··· Source text ···

IWPR’s Research News Reporter is distributed monthly to highlight informative, innovative, and sometimes-controversial research related to women and their families. Each selection includes a short description of the research and either a link to the report itself or a citation. We sometimes include short pieces in their entirety.

In this edition:

  1. Gender, Marriage, and Asset Accumulation in the United States
  2. Disparities in Rates of Unintended Pregnancy in the U.S., 1994 and 2001
  3. Taxes are a Woman’s Issue: Reframing the Debate
  4. Mom’s Retirement Security


1. Gender, Marriage, and Asset Accumulation in the United States

Lucie Schmidt and Purvi Sevak

Feminist Economics, Volume 12, Number 1.

January/April 2006

This article examines wealth accumulation and distribution in the United States using data from the 2001 Panel Study of Income Dynamics and data from the National Institute on Aging. The authors estimate and analyze differences in the distribution of wealth by gender and family type and the extent to which factors like education, children, inheritance, and family earnings close the wealth gap between different household types and men and women. In addition, a potential cohort effect is explored by examining differences in wealth accumulation between younger and older adults. Schmidt and Sevak find that:

  • Single female-headed households hold substantially less than 50% of the amount of wealth held by married couple households.
  • Having children aged 18-24 is associated with lower wealth levels in all wealth percentiles except the 25th (the least wealthy quartile).

···

* Short problem
In the newsletter excerpt, which data sources do Schmidt and Sevak use to study wealth accumulation? The material after this point is separate from the newsletter excerpt.

··· Data block ···

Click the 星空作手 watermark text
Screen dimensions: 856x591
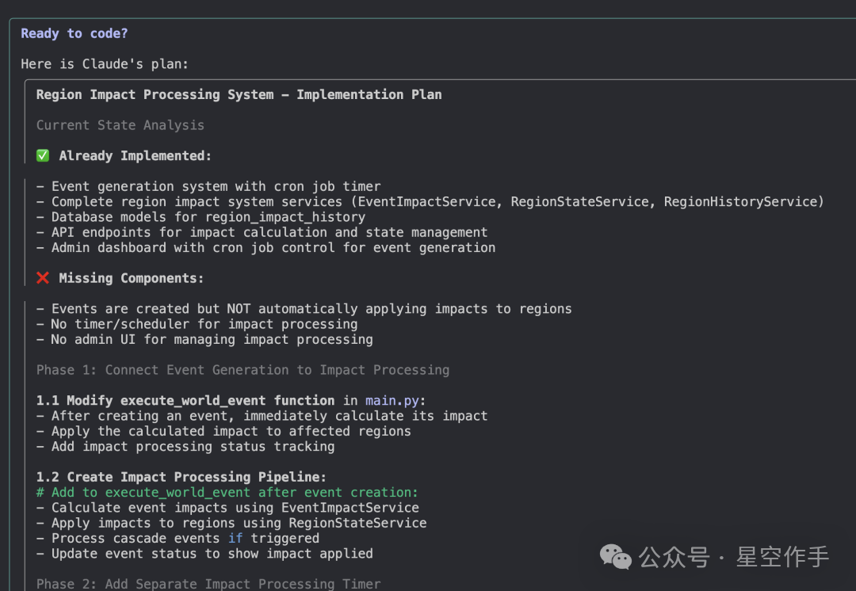click(x=782, y=557)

···

* Result of the task
Data from the 2001 Panel Study of Income Dynamics and data from the National Institute on Aging.